Nehring’s decision rests primarily on the fact that complainants challenged Initiative A facially on the grounds that the law is overly broad and therefore violative of the constitution. Such a challenge, he reasoned, “confronts long odds,” because it requires complainants to demonstrate that the law is unconstitutional under any set of facts. Using a textual reading of the statute, Judge Nehring found that this burden cannot be satisfied because Initiative A’s application is, in the main, “clearly symbolic and of no constitutional consequence.” In addition, the law’s declaration that English is “the sole language of government” is not inconsistent with any provision of the Utah Constitution or the United States Constitution, as its clear intent is that only “official” proceedings and documents — a common sense distinction — shall be in English. Where non-English speakers require access to government, Judge Nehring found that the six (6) exceptions provided in Initiative A ensure that the rights of all Utahns to petition the government and to seek governmental services are not abridged. Finally, Judge Nehring concluded that the savings clause included in Initiative A, which preserves all rights guaranteed by the Utah Constitution and United States Constitution, provides “reaffirmation of constitutional guarantees of speech” and only underscores his conclusion that nothing in Initiative A was intended to, nor in practice will, restrict the free speech of any Utah citizen or violate his or her rights to due process and equal protection.
Oklahoma Supreme Court
On September 21, 2000, Senator Carol Martin submitted a motion to the Oklahoma Supreme Court, requesting an accelerated briefing schedule for any and all challenges to the Oklahoma Official English initiative petition for the November 2000 ballot. More than 100,000 citizens of Oklahoma signed petitions sponsored by Oklahoma State Senator Carol Martin to make English the official language of their state, sending a clear message of support that we hope will be heard well in the Oklahoma statehouse. We at U.S.ENGLISH are proud to have been a part of Senator Martin’s successful efforts to glean public support for making English the official language. U.S. English continues to support Senator Martin in her efforts to keep that ballot initiative from being derailed by opponents of Official English.
Alaska Supreme Court
On Election Day of 1998, Alaskans passed a statewide official English initiative with 69 percent voting in favor. However, the Alaskan Civil Liberties Union (ACLU) and others challenged the law before it was scheduled to take effect in March 1999.

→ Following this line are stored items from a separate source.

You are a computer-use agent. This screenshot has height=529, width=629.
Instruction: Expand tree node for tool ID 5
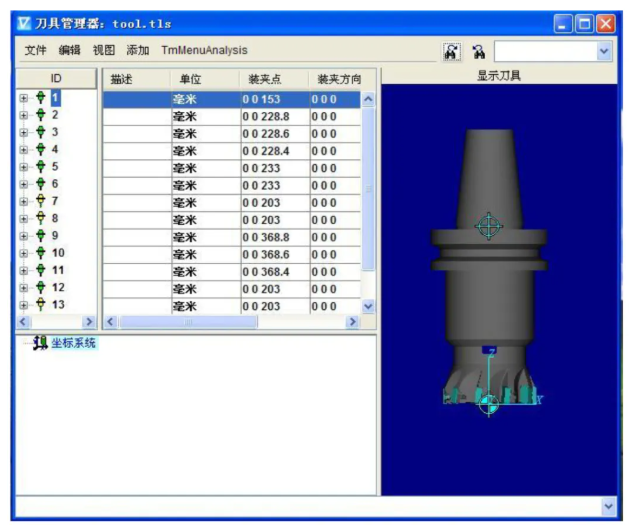tap(24, 167)

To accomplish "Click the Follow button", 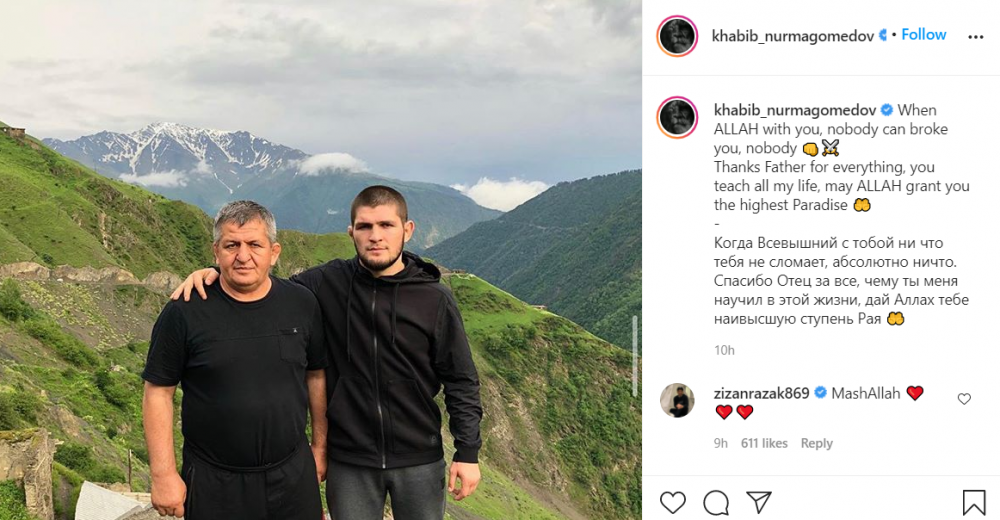I will pos(923,34).
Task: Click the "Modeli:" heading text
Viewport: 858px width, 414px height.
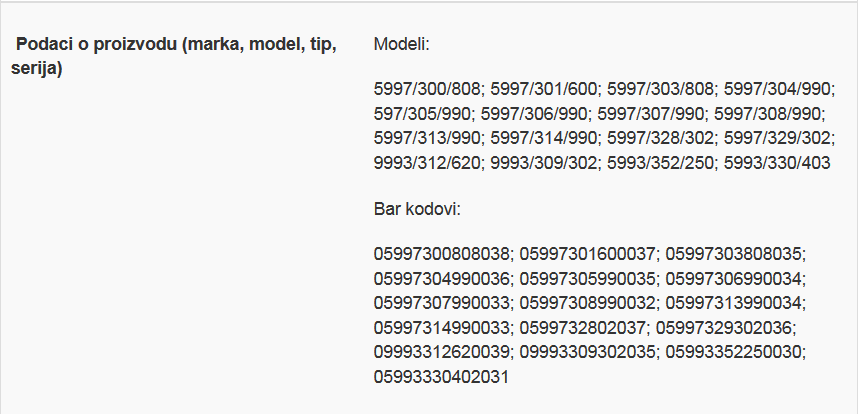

Current official English legislation in Alaska does not prevent the use of Native American languages by tribal governments and other autonomous Native American communities, such as Alaska Native villages. Because this law declares English as the common language, while respecting individual rights and freedoms, the initiative was well received. However, as was the case in Utah, the ACLU tried again to legally block the implementation of official English in Alaska, promoting opinions of the small percentage of anti-English activists in the states.
Through a series of legal rulings, U.S. English was granted status as an “intervener,” meaning U.S. English attorneys can defend the measure in court. In that capacity, U.S. English appealed the measure on June 17, 2003 in front of the Alaska Supreme Court.
After four years of litigation, we finally won the crucial, long-overdue victory in our defense of Alaska’s Official English law in 2007! This precedent-setting battle protecting the will of the majority of Alaskans who voted to make English their state’s official language is one of our most important victories.